**Extracted information**
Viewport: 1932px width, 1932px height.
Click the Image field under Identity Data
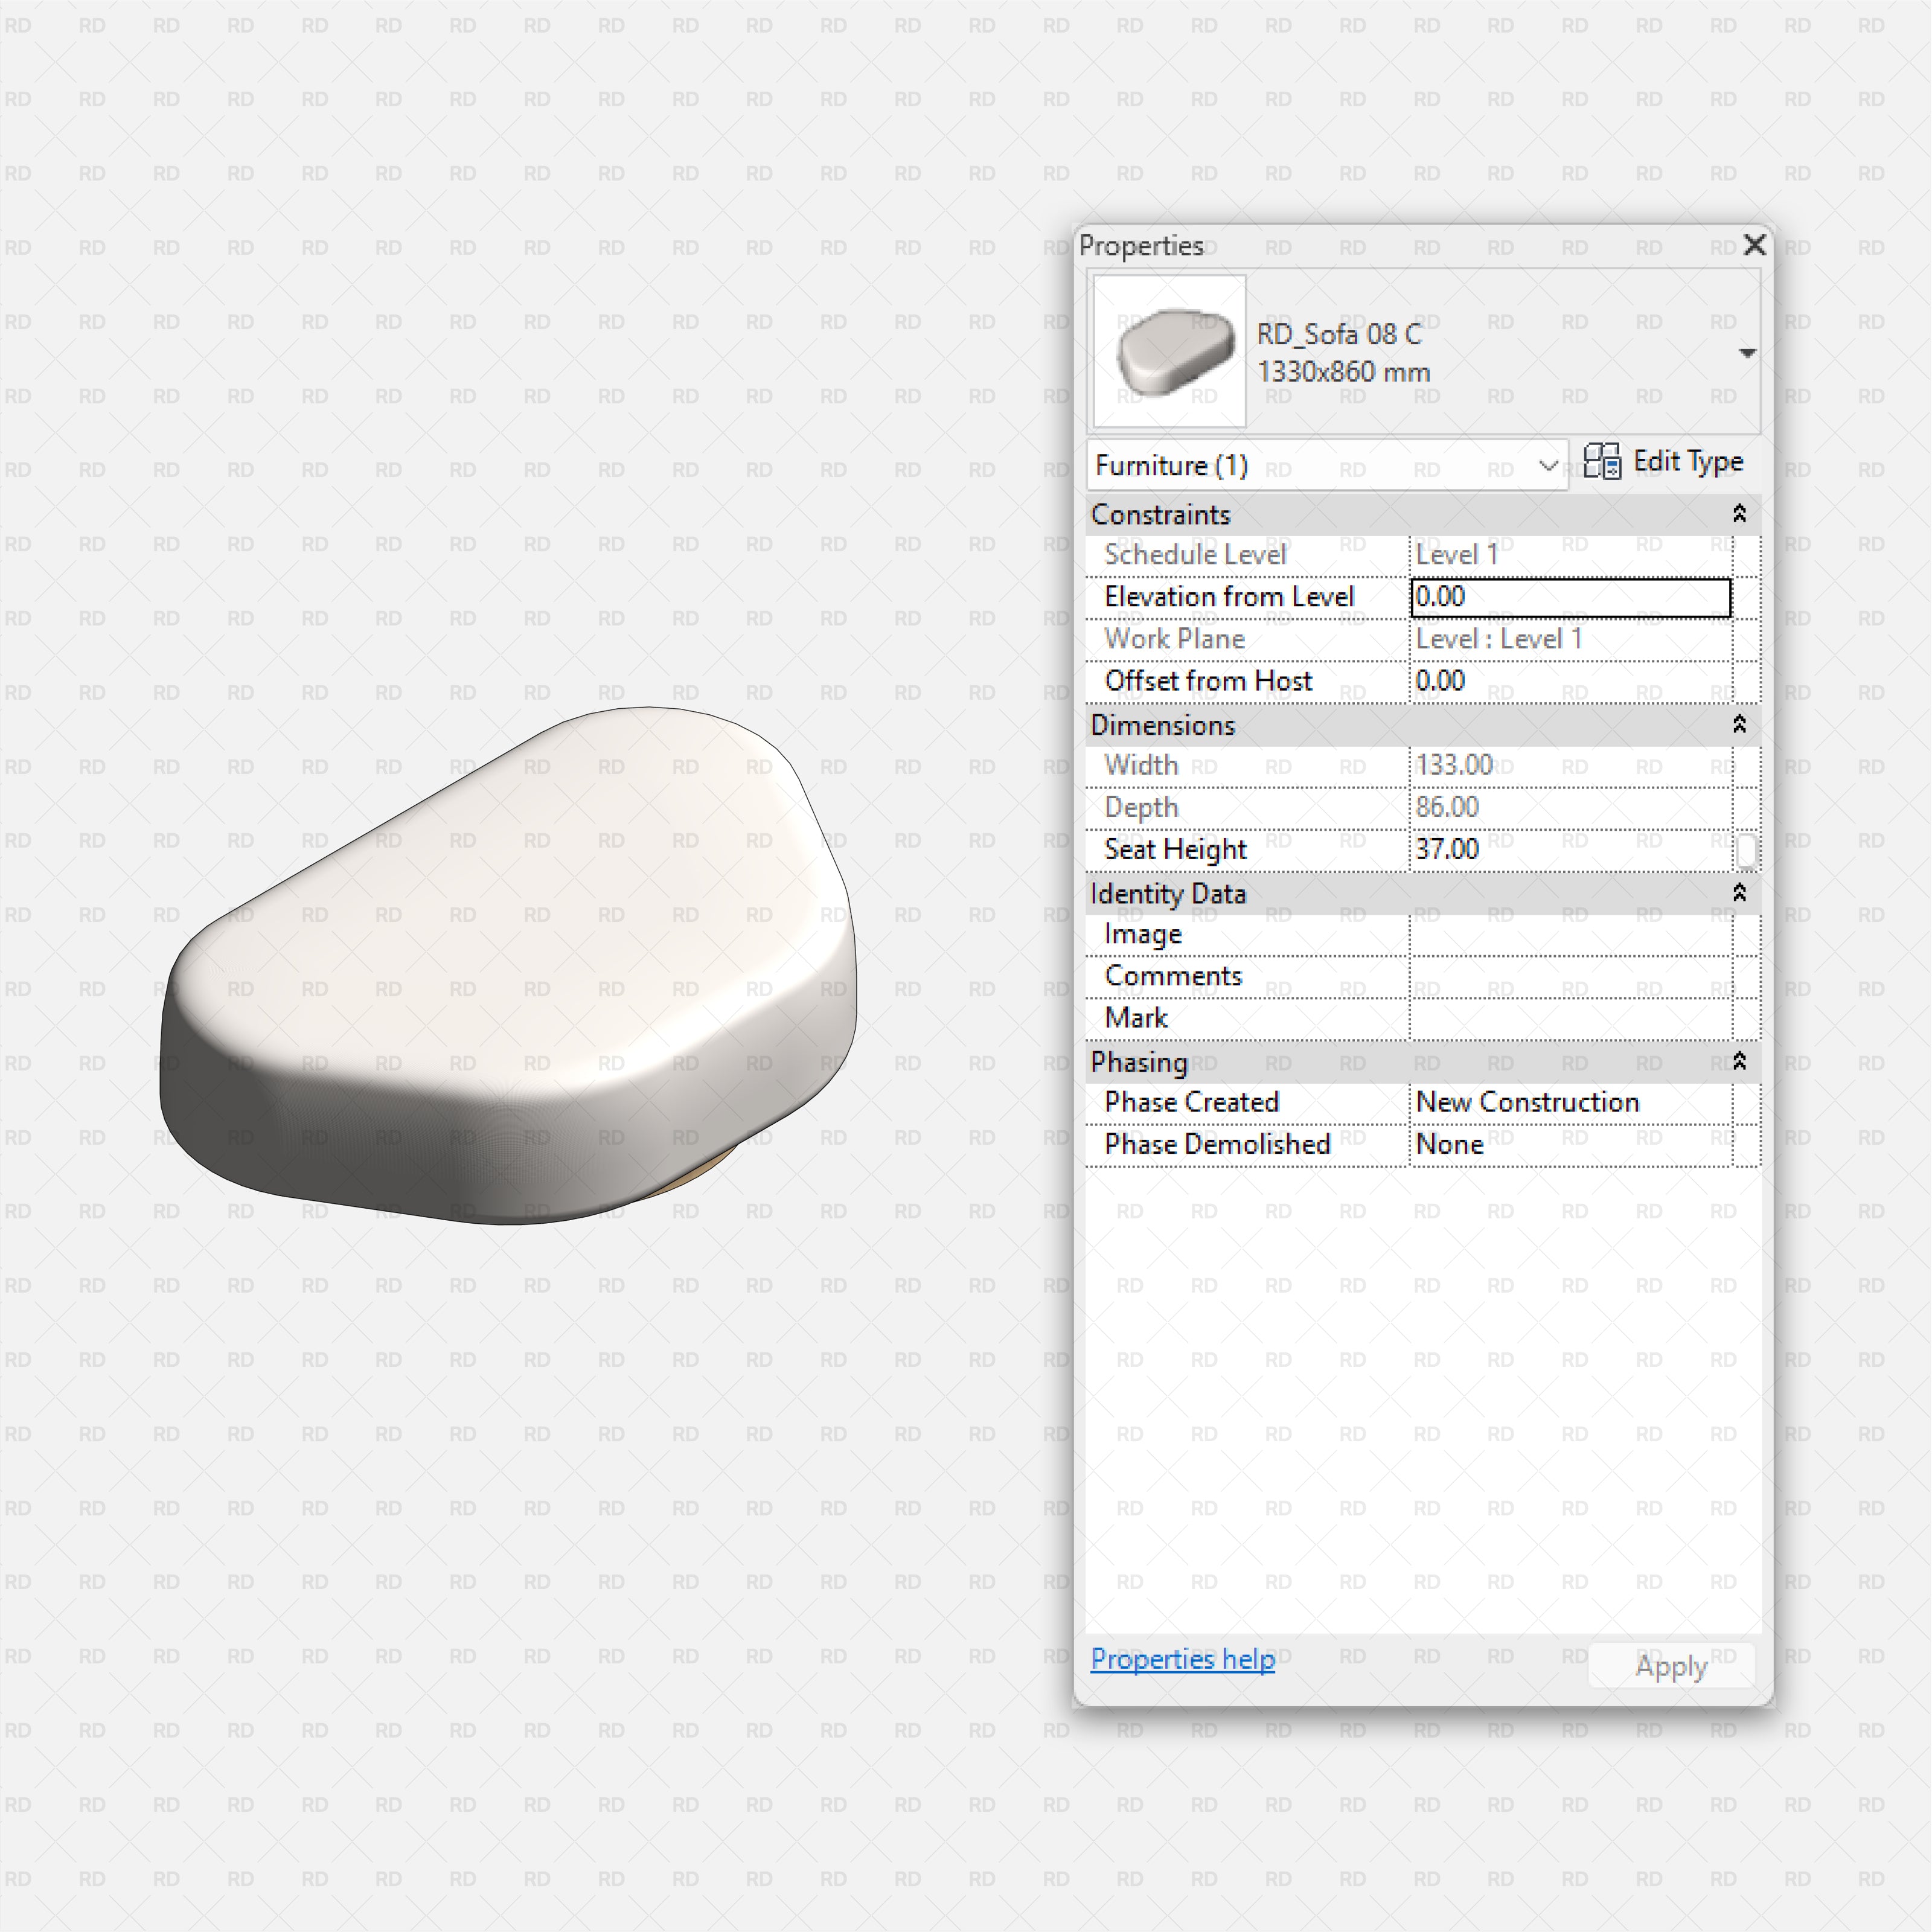pos(1580,934)
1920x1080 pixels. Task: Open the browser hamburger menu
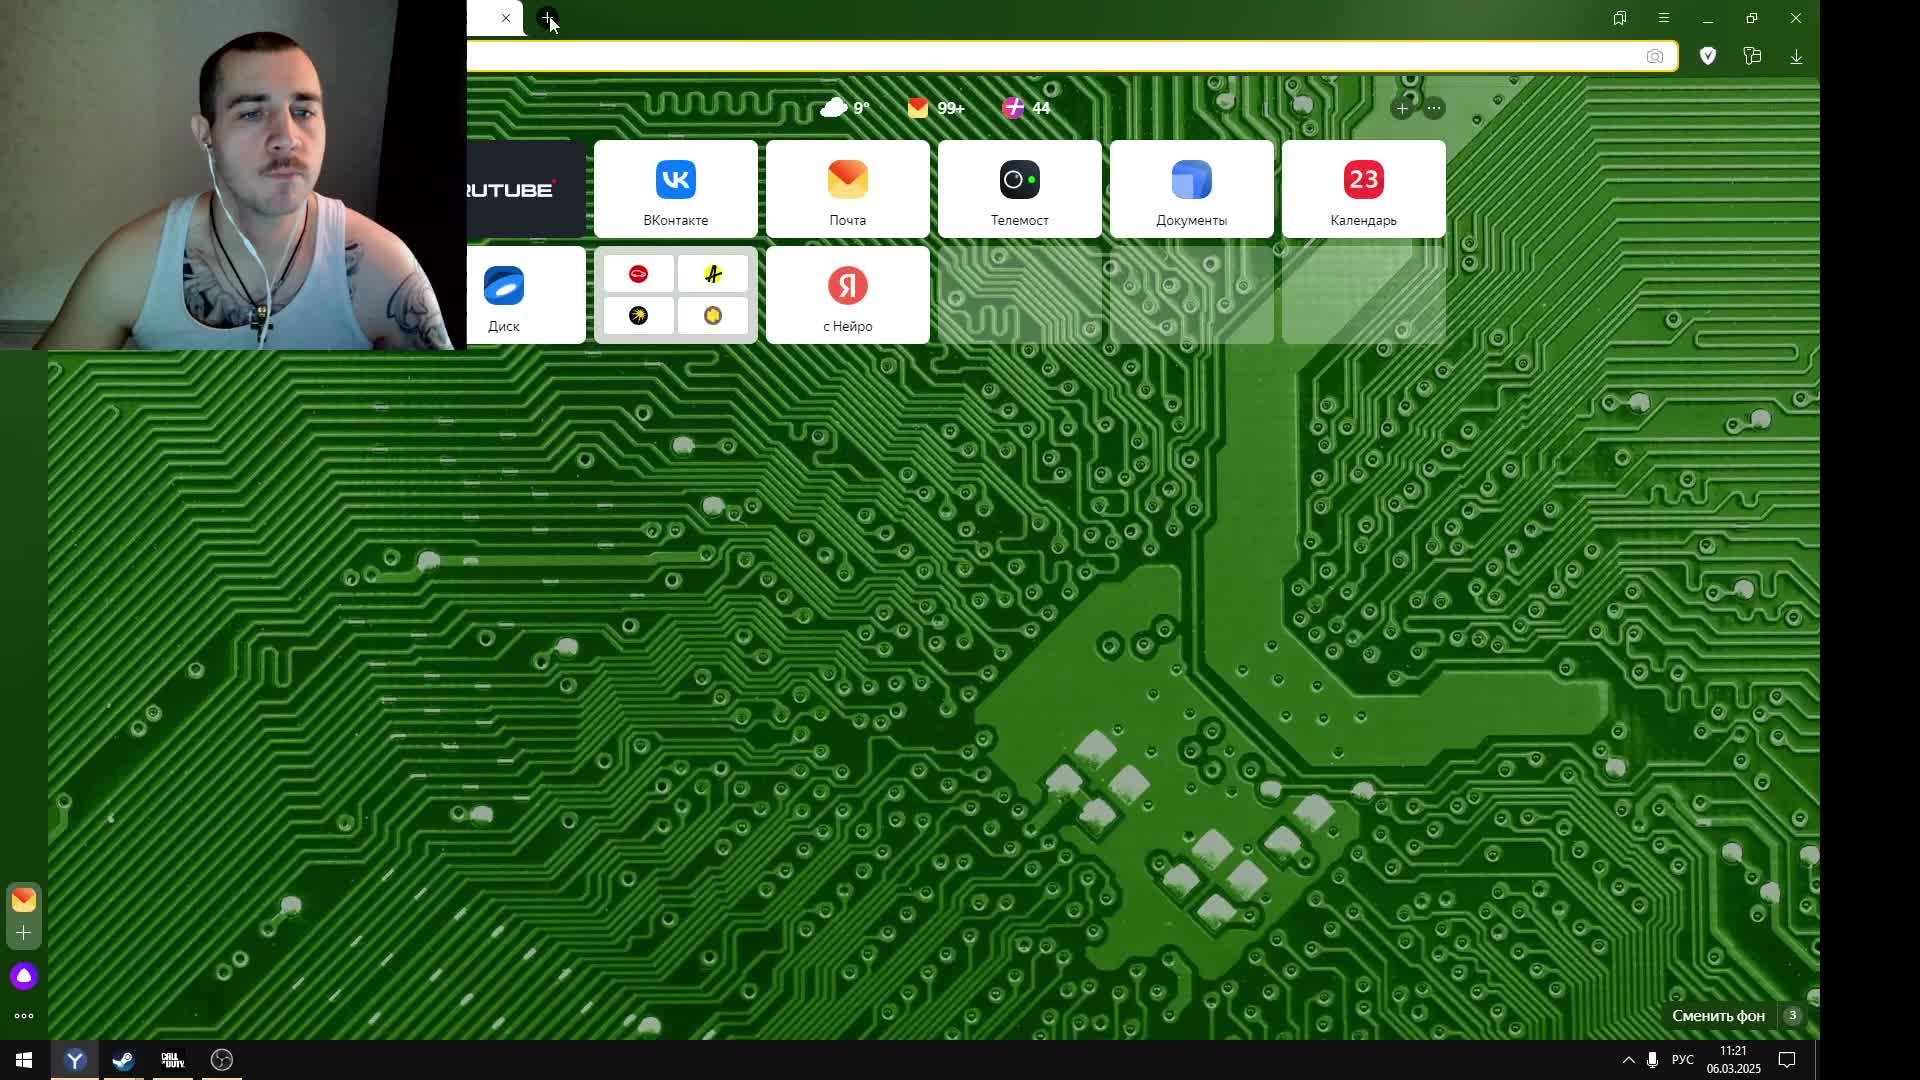[1664, 18]
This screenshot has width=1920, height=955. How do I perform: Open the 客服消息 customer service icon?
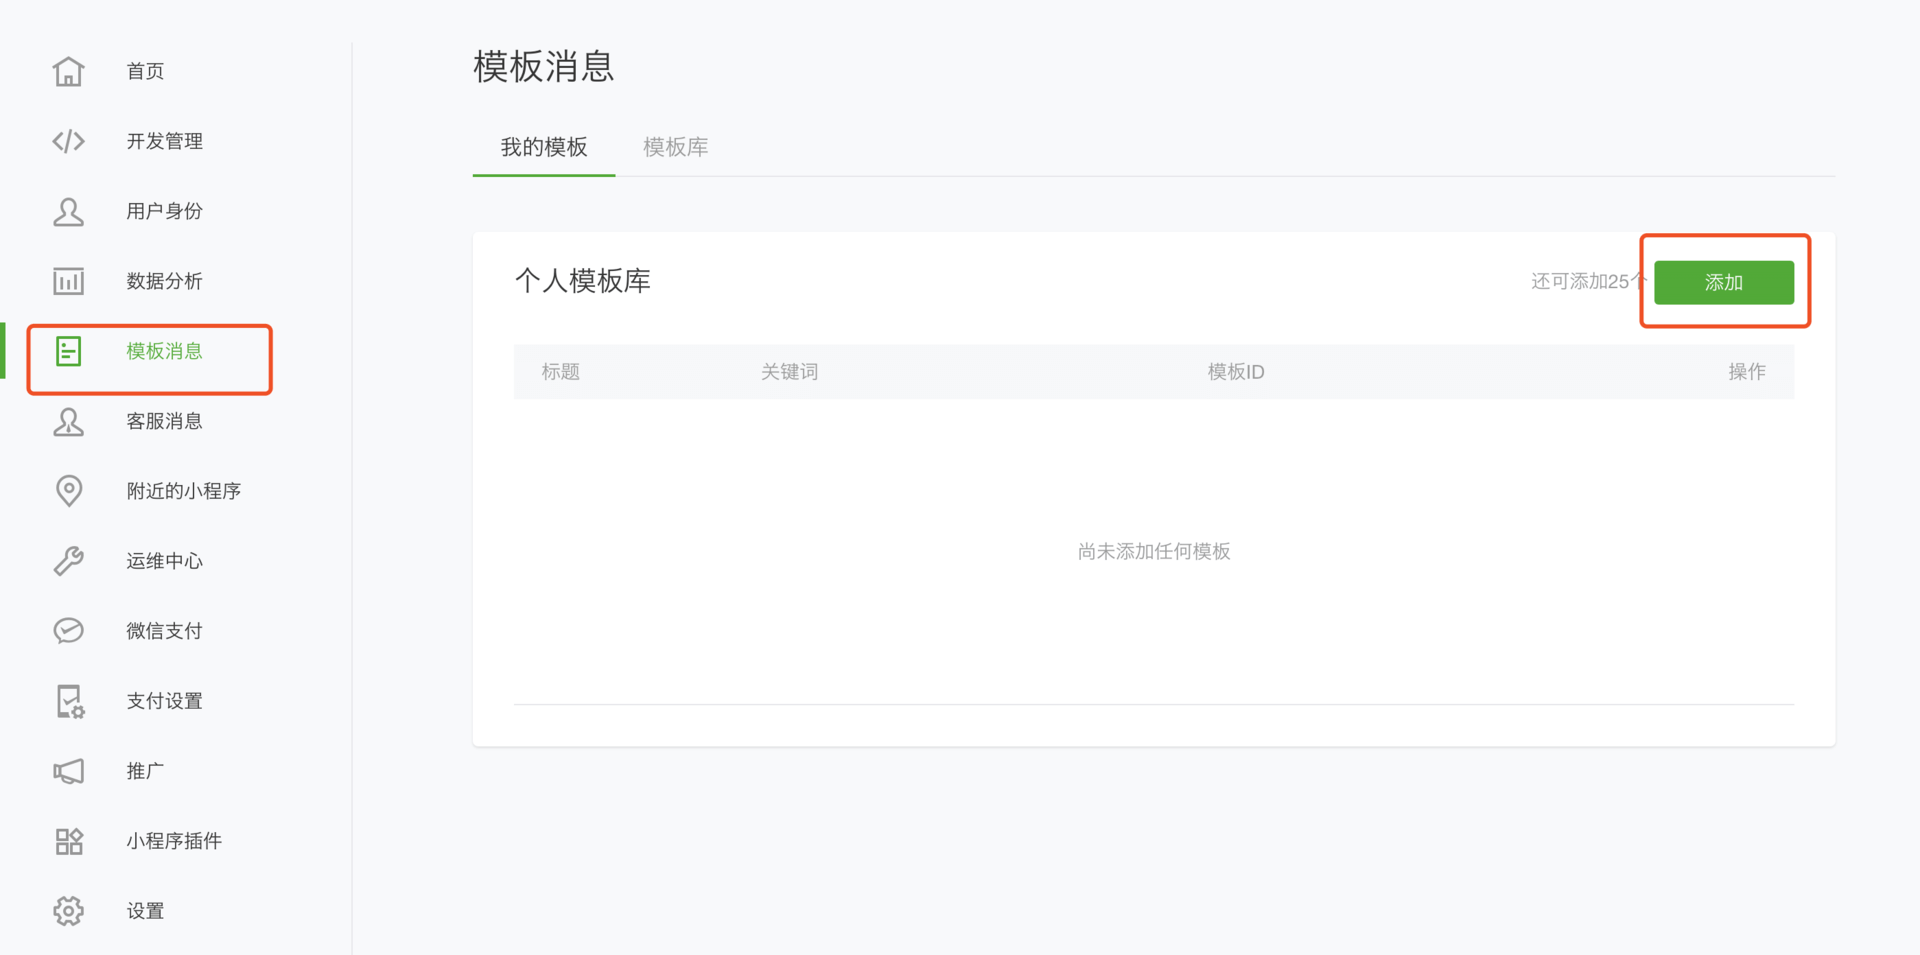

**Your assignment**
Each line of the listing above should be retyped exactly, with no pictures.

**Expected answer**
Viewport: 1932px width, 1932px height.
Click the Image field under Identity Data
pos(1580,934)
1920x1080 pixels. Task: Open the browser hamburger menu
[1664, 18]
This screenshot has width=1920, height=955. How do I perform: Open the 客服消息 customer service icon?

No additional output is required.